Material for this task
##########
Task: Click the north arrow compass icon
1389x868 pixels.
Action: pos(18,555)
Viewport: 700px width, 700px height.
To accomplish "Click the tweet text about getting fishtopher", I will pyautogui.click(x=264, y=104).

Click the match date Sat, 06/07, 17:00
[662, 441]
##########
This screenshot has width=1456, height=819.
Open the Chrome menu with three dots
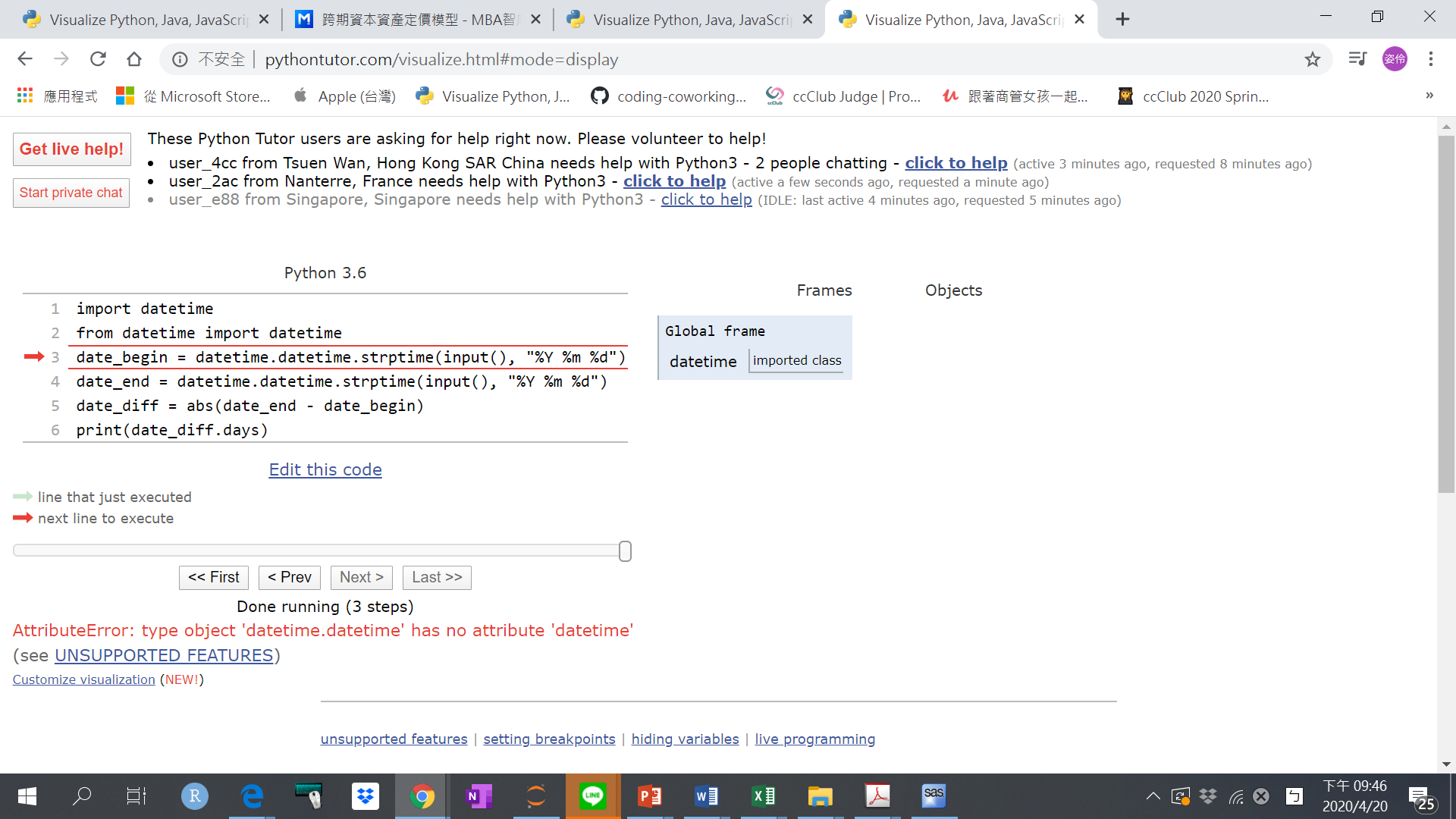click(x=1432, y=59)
##########
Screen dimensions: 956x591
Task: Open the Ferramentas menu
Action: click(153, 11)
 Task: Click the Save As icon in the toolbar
##########
What needs to be done
Locate every row above that contains the word "width" and copy each one in full. Matches are case-sensitive.

Complete output
Viewport: 700px width, 700px height.
This screenshot has width=1456, height=819.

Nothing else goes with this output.